Why can't I just settle down and let us enjoy a ride together? I guess it has something to do with my personality but also because I have not had to just keep my mouth shut that often. I have one friend that drives super slow but for the most part I drive when we are going somewhere. A funny side note: I took the Meyers Briggs personality test and under the description of me is that I expect that people understand what I am saying. When I give instruction or when I voice an opinion etc. people with my personality tend to think that people should understand and agree. Wow, could that be farther from the truth? Especially the way I was raised with all my very specific ideas and view points. So there are lots of situations where I am finding I am having this internal dialogue and I know that it is good for me even though it feels like I am fighting with myself each time. Maybe this is how holiness feels.

My dad reminded me again that marriage is about holiness not happiness. I have heard that before but for obvious reasons it is having more of an impact on me now that I am getting so much closer to the "holiness" factor. I am happy for it and look forward to spending my life with Scott but I know it will be hard. Not because he is not a man with high character, he is defiantly that but because I am so strong willed.

I think of the verse: Be transformed by the renewing of your mind . . .

Romans 12:2
Do not conform any longer to the pattern of this world, but be transformed by the renewing of your mind. Then you will be able to test and approve what God's will is - his good, pleasing and perfect will.

I have a feeling this is going to be a major part of the next chapter in my life. The transforming my mind part. I look forward to it with careful anticipation.

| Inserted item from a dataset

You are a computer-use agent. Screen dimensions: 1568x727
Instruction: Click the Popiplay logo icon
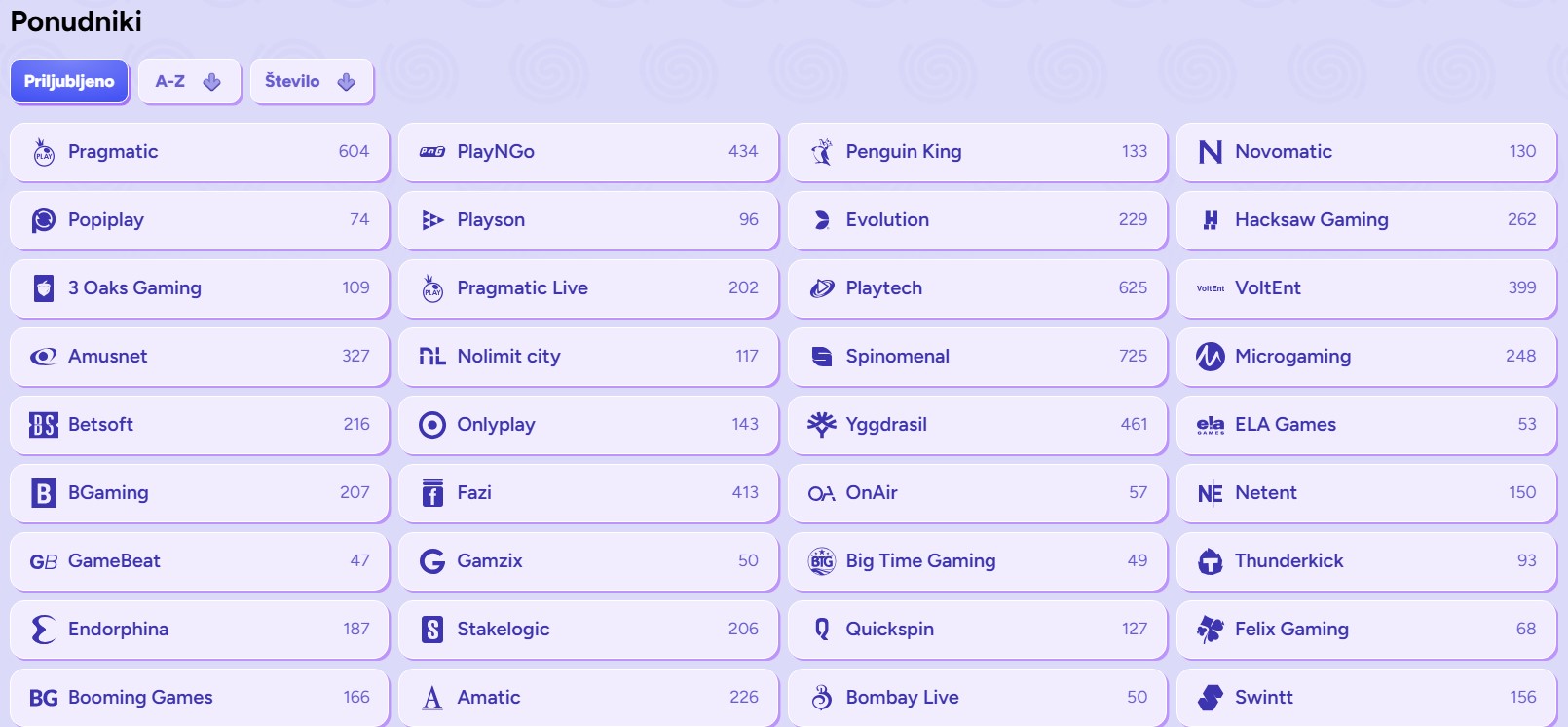44,220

We are also doing a financial class by Dave Ramsey. It is tough but if we want to "change our family tree" we need to live now like no one else, not spending anything, so that later we can live like no one else with security and peace. It will all pay off in the long run but trying to pay for a wedding while trying to pay off school debt and a mortgage is not easy. And did I mention? I'm not getting any younger . . . :) Also, not having purchased a piece of clothing in like 4 months is not a problem for most people but for me it is not my MO. Usually right about now I am fitting in to the statistics that most "Christmas shopping" trips yield a little something for the purchaser as well as her family and friends. I not only have not gotten myself anything but I have been very good to use sales to get good deals. I suppose on some level it feels good but mostly I am fighting with self pity. I get sick of not having money for date night or having to rethink Redbox. Can you imagine??? Rethink Redbox, yes I just said that. We have used Dave Ramsey as a verb these days instead of a proper noun. We say, "we will need to Dave Ramsey that . . ." Theater tickets or whatever we need to save for. It has drawn us closer because we are using each other as a resource like we combine our laundry money or some food and I have needed help with all the numbers because it is a bit overwhelming for me but I think in general we are doing pretty good.

Anyway, my plan is to be a completely different person next year at this time. Hopefully a wife and hopefully at least half out of debt. It will be great! Oh and did I mention a ton holier . . . hopefully. If I get better and not bitter.

God you will have to help me with that.